= Mordechai Gichon =

Israeli archaeologist and military historian (1922–2016)

Mordechai Gichon (Hebrew: מרדכי גיחון; born August 16, 1922; died September 19, 2016) was an Israeli non-fiction author and military historian.

==Early life and military career==
Gichon was born Mordechai Gicherman in Berlin, Germany, to a Jewish family. In 1934, the family moved to Mandatory Palestine and settled in Tel Aviv, where his father Nachum ran a German-language newspaper. Gichon was educated at the Ben-Yehuda Gymnasium, and later at the Hebrew University of Jerusalem.

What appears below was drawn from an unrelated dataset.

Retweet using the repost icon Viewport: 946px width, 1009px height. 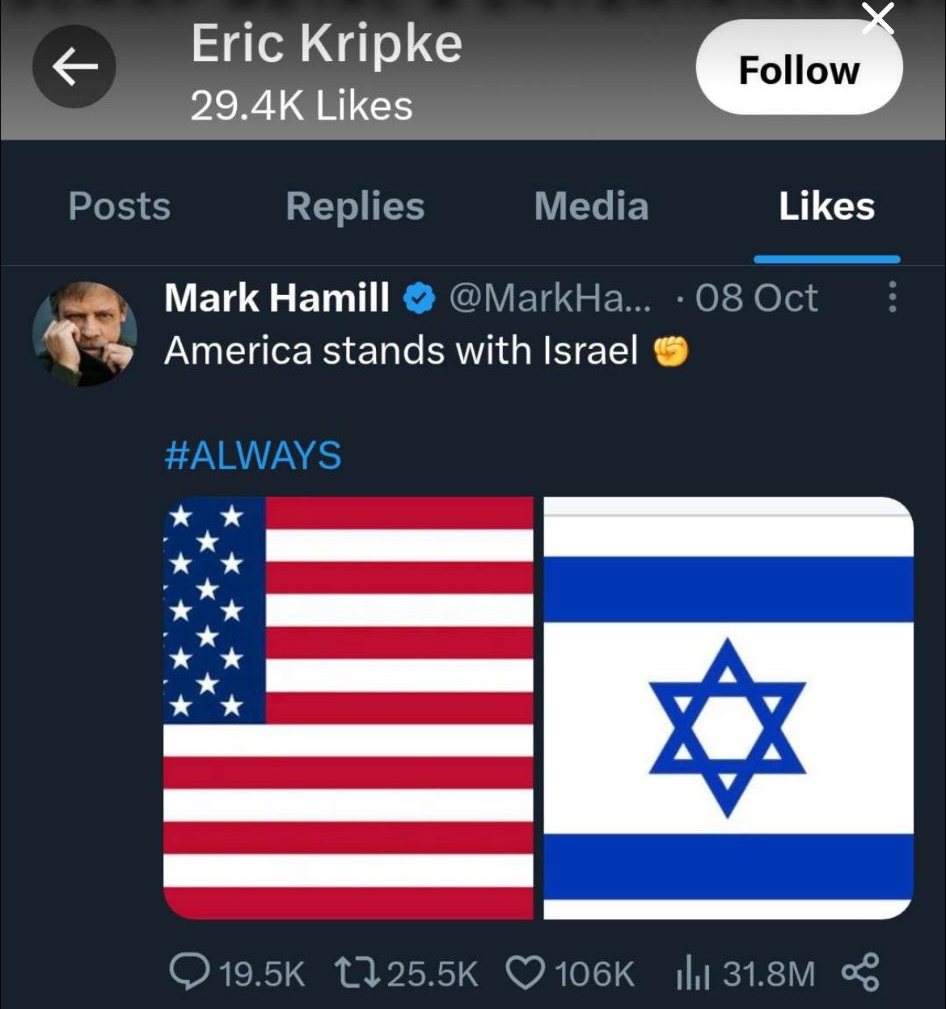(x=357, y=972)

In 1940, he joined the Haganah, and in 1942, he enlisted in the British Army to fight in World War II. He saw action in Europe with the Jewish Brigade. Following the war, Gichon became one of the Nakam, who hunted down and killed former Nazis, and was among the Jewish Brigade veterans who organized Aliyah Bet, or illegal immigration of Holocaust survivors to Palestine. Gichon was placed in charge of an assembly point in the Netherlands from where Holocaust survivors were sought out and helped in their journey to Palestine. He was discharged from the British Army in 1946, and returned to Palestine, where he resumed his studies at the Hebrew University of Jerusalem.

In 1947, he rejoined the Haganah and served as an intelligence officer in the Jerusalem area during the 1947–48 Civil War in Mandatory Palestine. During the 1948 Arab-Israeli War, Gichon served in the newly created Israel Defense Forces, and established military intelligence units in the Jerusalem area.

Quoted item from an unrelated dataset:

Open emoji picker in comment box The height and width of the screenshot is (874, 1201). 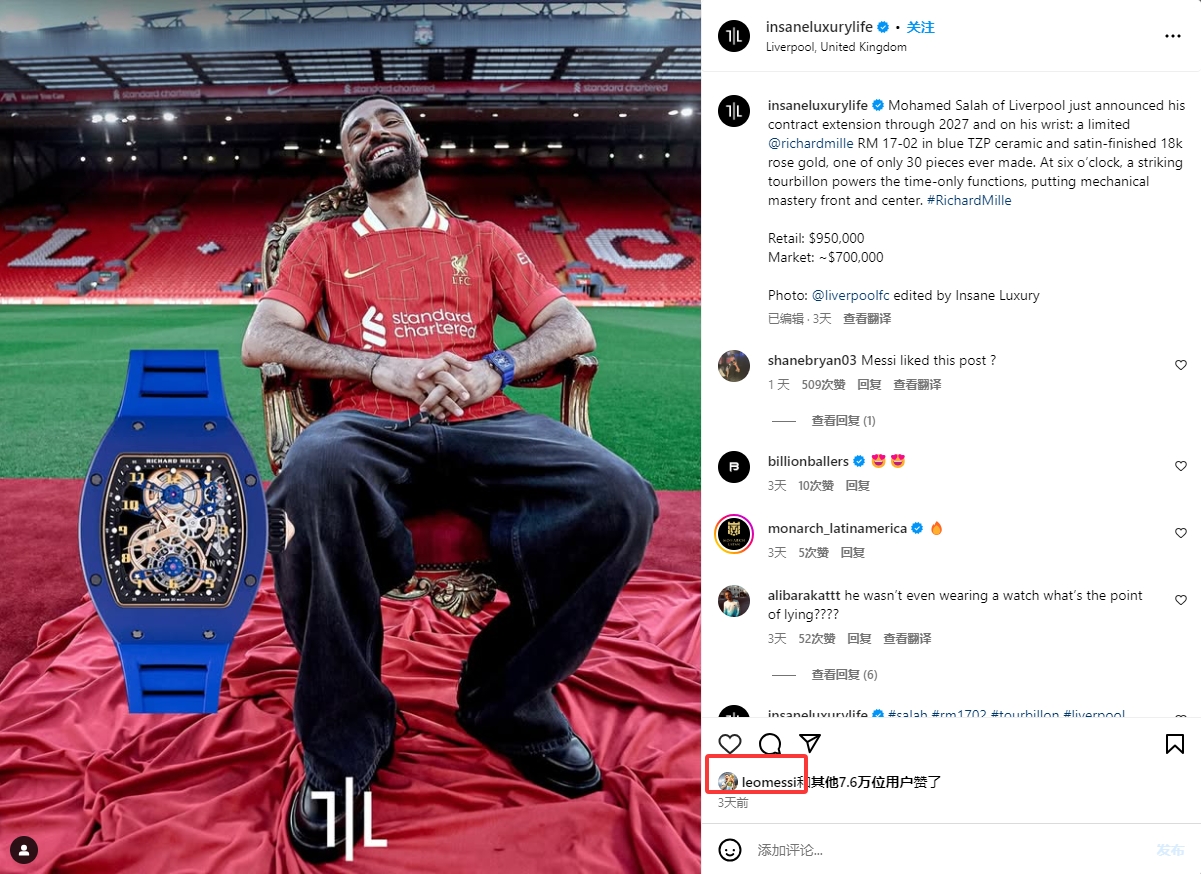tap(730, 850)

Following the war, Gichon remained in the IDF as a career military intelligence officer, and in 1950 he was promoted to the rank of lieutenant colonel. He served in several senior positions, and was involved in the 1956 Sinai Campaign. He retired from the army in 1963. During his military service, he completed a master's degree in 1956.

==Academic career==
Gichon's academic career began in 1961, during his military service. When Israel Bar was arrested as a Soviet spy, Gichon was asked to take his place as head of the Department of Military History at Tel Aviv University. He served in this position from 1961 to 1965, when he moved to the Department of Classics and began studying archaeology. He completed a PhD in 1969. He wrote his thesis with the guidance of Professor Michael Avi-Yonah. He was appointed an associate professor in 1971 and a professor in 1980. In 1990, he retired from Tel Aviv University as a professor emeritus in archaeology.

==Personal life==
Gichon married Chava Goldberg (formerly Renate Eva Goldberg), the daughter of physicist and inventor Emanuel Goldberg, in 1948. The couple had three children.

== Books ==
- Battles of the Bible with Chaim Herzog.